Robust Regression Revisited: Acceleration and Improved Estimation Rates

We study fast algorithms for statistical regression problems under the strong contamination model, where the goal is to approximately optimize a generalized linear model (GLM) given adversarially corrupted samples. Prior works in this line of research were based on the \emph{robust gradient descent} framework of \cite{PrasadSBR20}, a first-order method using biased gradient queries, or the \emph{Sever} framework of \cite{DiakonikolasKK019}, an iterative outlier-removal method calling a stationary point finder. We present nearly-linear time algorithms for robust regression problems with improved runtime or estimation guarantees compared to the state-of-the-art.
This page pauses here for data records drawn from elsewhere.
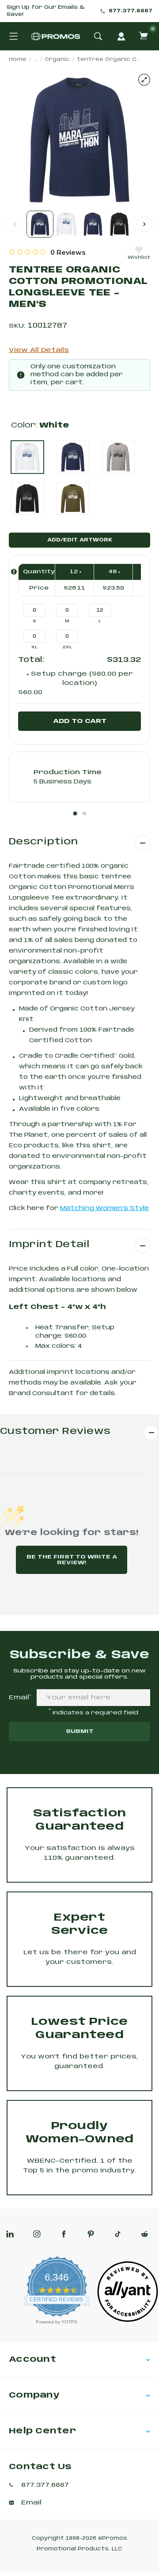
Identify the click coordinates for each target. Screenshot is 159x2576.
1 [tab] (75, 813)
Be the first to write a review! (71, 1560)
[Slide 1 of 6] (39, 224)
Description (43, 842)
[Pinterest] (91, 2234)
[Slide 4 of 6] (119, 224)
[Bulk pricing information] (14, 572)
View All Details (39, 350)
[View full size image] (144, 80)
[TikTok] (118, 2234)
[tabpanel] (79, 777)
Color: (40, 425)
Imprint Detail (49, 1244)
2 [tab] (84, 813)
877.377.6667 (130, 11)
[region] (47, 252)
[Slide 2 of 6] (66, 224)
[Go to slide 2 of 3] (144, 224)
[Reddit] (145, 2234)
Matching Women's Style (104, 1208)
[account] (121, 36)
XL (34, 647)
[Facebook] (64, 2234)
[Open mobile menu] (13, 36)
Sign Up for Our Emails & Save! (46, 11)
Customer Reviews (55, 1431)
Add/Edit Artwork (79, 540)
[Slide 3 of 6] (93, 224)
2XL (67, 647)
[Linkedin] (10, 2234)
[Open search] (98, 36)
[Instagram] (37, 2234)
For the general case of smooth GLMs (e.g.\ logistic regression), we show that the robust gradient descent framework of \cite{PrasadSBR20} can be \emph{accelerated}, and show our algorithm extends to optimizing the Moreau envelopes of Lipschitz GLMs (e.g.\ support vector machines), answering several open questions in the literature. For the well-studied case of robust linear regression, we present an alternative approach obtaining improved estimation rates over prior nearly-linear time algorithms. Interestingly, our algorithm starts with an identifiability proof introduced in the context of the sum-of-squares algorithm of \cite{BakshiP21}, which achieved optimal error rates while requiring large polynomial runtime and sample complexity. We reinterpret their proof within the Sever framework and obtain a dramatically faster and more sample-efficient algorithm under fewer distributional assumptions.